Di quel giorno ricordo tutto: il caldo afoso, le tende spesse di quella stanza di ospedale, i dolori delle contrazioni che si succedevano sempre più ravvicinate. Immaginavo come sarebbe stato vederti, sentirti piangere. Come potevo immaginare che il tuo primo pianto non l’avrei mai sentito?
Sono rimasta tanto tempo in quella stanza da sola, a chiedere un aiuto che sarebbe arrivato troppo tardi. I minuti passavano e così le ore. Quelle contrazioni dapprima intense e regolari, ad un certo punto sembravano rallentare, lasciare il mio corpo. Anche tu mi stavi lasciando, lo sentivo. Quante volte l’ho urlato in quella stanza, mentre tuo padre mi diceva di stare calma, mentre mi teneva la mano. Quella stessa mano che è caduta nel vuoto quando anche lui ha capito che tu non c’eri più.
Quante volte ho chiamato il tuo nome Angela. Quanto ti ho cullata mentre ti tenevo stretta al petto, immaginando, sperando, che tu riaprissi gli occhi e cominciassi a piangere?
Sono tornata a casa e tutto quello che ho potuto stringere è stata una culla vuota. Ad aspettarmi solo dei vestitini inamidati che non avrei mai potuto farti indossare, un passeggino che non avrei mai aperto, un biberon che non sarebbe mai stato riscaldato. E tu non c’eri.
Non c’era più una figlia ed improvvisamente non c’era più neanche una madre. Non c’era più nemmeno la mia famiglia, quella che avevo desiderato e immaginato. Ero sola.

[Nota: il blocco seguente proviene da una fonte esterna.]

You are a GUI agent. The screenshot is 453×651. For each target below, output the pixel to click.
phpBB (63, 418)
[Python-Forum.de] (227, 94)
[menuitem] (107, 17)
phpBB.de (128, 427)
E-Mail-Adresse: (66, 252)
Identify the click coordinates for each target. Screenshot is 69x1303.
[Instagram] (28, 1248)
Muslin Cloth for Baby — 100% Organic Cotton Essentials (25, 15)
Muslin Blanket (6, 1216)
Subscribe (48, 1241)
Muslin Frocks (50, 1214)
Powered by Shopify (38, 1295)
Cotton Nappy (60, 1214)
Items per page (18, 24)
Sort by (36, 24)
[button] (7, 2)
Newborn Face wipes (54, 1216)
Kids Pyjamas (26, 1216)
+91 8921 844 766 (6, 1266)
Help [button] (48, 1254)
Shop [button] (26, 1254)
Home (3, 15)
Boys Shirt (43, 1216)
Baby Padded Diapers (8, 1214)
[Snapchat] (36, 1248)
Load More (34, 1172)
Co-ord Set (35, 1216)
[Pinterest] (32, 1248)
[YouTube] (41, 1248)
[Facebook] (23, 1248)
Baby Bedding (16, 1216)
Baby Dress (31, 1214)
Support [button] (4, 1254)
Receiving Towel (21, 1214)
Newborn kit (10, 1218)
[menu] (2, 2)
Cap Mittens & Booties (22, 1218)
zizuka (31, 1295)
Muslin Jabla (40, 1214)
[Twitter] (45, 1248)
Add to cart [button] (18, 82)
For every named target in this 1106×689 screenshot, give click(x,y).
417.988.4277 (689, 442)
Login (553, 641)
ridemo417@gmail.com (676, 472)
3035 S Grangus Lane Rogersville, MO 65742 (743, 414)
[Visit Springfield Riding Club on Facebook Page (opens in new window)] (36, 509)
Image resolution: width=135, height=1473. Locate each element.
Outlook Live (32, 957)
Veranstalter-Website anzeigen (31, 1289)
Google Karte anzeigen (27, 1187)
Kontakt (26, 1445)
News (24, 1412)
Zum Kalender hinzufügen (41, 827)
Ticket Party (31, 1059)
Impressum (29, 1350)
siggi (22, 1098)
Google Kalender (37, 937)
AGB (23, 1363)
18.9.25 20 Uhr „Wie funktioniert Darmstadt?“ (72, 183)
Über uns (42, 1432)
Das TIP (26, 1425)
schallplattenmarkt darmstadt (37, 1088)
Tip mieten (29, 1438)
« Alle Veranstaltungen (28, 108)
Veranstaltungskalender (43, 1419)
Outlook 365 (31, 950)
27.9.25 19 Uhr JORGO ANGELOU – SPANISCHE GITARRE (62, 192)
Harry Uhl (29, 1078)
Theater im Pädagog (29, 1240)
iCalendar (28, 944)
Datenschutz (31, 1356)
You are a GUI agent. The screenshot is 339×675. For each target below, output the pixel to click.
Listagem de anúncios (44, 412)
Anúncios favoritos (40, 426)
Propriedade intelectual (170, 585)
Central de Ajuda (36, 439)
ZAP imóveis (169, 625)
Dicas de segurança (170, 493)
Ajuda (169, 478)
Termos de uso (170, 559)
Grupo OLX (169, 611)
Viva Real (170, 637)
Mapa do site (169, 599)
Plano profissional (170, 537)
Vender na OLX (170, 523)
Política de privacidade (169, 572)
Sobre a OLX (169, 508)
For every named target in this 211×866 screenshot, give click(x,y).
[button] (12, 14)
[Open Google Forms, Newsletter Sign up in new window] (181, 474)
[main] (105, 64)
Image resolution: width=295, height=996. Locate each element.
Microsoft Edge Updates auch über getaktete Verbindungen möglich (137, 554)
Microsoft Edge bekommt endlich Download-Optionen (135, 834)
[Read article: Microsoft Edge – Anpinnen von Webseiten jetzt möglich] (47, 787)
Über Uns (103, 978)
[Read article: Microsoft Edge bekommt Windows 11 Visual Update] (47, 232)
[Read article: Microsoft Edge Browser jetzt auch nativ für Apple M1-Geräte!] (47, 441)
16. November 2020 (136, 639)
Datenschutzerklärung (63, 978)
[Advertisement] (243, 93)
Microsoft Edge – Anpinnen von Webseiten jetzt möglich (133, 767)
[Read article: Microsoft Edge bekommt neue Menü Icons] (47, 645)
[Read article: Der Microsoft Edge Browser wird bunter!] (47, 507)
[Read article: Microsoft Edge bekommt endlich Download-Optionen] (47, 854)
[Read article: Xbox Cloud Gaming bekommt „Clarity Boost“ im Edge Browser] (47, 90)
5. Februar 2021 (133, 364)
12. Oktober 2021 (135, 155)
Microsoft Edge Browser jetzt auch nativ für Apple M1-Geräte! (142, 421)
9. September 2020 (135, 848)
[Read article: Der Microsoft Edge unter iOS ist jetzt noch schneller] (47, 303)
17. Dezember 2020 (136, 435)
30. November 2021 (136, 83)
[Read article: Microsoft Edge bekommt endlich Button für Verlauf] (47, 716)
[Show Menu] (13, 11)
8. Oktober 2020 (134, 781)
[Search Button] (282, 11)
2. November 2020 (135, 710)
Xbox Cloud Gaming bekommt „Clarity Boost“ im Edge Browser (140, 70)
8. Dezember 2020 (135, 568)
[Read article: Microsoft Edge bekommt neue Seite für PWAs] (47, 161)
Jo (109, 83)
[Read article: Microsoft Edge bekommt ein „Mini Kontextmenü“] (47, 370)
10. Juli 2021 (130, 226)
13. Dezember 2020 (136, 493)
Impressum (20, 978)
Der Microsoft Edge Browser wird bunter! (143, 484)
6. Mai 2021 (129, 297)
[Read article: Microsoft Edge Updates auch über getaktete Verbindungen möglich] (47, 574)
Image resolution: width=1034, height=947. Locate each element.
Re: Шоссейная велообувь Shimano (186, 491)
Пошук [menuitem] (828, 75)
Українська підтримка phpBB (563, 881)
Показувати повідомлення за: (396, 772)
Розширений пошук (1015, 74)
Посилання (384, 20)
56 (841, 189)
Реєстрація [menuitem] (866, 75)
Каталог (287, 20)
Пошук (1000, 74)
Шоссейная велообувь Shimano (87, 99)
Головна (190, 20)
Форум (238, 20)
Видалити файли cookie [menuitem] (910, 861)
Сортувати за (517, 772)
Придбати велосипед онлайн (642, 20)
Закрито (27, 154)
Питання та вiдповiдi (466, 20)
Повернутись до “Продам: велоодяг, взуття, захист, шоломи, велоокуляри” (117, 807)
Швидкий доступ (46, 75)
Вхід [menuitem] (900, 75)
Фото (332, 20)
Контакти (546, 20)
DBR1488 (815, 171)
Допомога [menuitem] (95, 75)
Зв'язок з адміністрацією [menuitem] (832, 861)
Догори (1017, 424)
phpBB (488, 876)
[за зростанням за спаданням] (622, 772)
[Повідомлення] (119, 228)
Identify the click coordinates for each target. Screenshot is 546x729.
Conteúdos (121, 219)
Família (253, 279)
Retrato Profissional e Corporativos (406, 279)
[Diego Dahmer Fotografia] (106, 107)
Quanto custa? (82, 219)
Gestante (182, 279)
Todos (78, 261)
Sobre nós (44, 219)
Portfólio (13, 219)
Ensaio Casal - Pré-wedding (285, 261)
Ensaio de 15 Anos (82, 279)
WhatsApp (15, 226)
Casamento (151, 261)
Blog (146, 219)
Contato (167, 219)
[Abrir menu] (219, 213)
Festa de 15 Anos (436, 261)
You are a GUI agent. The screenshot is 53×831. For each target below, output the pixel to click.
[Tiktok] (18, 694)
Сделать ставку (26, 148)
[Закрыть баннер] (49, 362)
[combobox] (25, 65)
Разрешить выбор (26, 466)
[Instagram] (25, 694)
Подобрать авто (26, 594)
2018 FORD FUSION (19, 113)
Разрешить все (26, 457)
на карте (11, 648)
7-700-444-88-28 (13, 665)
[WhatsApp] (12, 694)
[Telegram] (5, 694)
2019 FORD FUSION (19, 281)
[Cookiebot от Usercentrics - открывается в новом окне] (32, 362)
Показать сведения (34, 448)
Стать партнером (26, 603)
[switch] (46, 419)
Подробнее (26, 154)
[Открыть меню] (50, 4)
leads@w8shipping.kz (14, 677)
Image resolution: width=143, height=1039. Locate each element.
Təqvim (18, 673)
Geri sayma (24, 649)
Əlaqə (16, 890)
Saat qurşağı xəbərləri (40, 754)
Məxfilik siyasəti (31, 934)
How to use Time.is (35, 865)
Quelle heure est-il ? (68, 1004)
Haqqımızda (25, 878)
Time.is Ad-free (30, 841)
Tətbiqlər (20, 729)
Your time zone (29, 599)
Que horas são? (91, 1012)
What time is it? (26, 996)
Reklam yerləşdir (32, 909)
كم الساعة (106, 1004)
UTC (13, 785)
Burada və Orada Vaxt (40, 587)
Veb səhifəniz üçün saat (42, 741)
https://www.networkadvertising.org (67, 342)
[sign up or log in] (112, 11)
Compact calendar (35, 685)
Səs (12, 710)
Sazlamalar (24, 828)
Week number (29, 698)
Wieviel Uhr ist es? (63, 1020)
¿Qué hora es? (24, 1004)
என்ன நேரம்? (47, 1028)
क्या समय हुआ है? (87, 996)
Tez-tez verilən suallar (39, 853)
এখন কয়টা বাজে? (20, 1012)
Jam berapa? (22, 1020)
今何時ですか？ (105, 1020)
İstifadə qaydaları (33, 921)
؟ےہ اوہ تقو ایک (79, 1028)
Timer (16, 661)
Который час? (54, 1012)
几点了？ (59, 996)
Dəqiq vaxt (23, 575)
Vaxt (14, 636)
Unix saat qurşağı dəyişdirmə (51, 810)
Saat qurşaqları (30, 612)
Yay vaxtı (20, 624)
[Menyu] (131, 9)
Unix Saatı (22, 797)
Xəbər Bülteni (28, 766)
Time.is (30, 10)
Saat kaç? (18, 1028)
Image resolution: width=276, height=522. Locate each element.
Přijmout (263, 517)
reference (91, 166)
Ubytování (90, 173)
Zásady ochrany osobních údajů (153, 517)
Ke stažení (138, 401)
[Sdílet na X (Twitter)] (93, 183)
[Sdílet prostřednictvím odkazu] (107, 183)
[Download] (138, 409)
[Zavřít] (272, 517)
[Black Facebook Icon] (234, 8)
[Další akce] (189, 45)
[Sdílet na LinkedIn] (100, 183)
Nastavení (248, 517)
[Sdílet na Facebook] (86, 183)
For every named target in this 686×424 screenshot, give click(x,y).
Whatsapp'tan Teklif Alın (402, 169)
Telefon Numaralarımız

Sono sola. I mesi passano, ma non c’è nulla che possa alleggerire il senso di vuoto. Continuo a pensare a quello che avrei potuto fare per salvarti. Per impedire che scivolassi via, che tutto quello che restasse di te fosse una piccola bara bianca ed una lapide sulla quale lasciare un misero fiore.
Mi dicono che non è colpa mia. Che il tempo passerà e starò meglio. Che potrò avere altri figli. Ma nulla di questo riesce a consolarmi. Nessuna pancia potrà sostituire quella che ho accarezzato, nessun pianto colmerà il silenzio assordante di quel giorno, nessuna manina da stingere potrà cancellare il dolore della tua pelle fredda e rigida, mentre ti adagiavo sul tuo letto di morte.
E a tutti coloro che vorrebbero distrarmi e fare in modo che io mi dimenticassi di te vorrei invece dire che io sono la mamma di Angela. E che tu non ci sei più. Ma rimani. Sei nell’aria, nel vento, nei cassetti della mia biancheria; nei pensieri, nelle pagine che riempio, senza sapere che cosa ne farò; sei nel cielo, nelle stelle; sei nel mio letto vuoto e ormai troppo grande; sei nel giardino che coltivo come se tu dovessi tornare da un momento all’altro; sei nelle pagine di un libro che non riesco mai a finire; sei nell’odore delle ciambelle al cioccolato che avrei voluto preparare per te; sei nella mia anima, quella più profonda, quella in cui si nascondono i pensieri che solo una madre può conoscere.
Sei ovunque e, allo stesso tempo, da nessuna parte. È questo il dolore più profondo, quel tonfo vuoto nel cuore dal quale non mi riesco a liberare.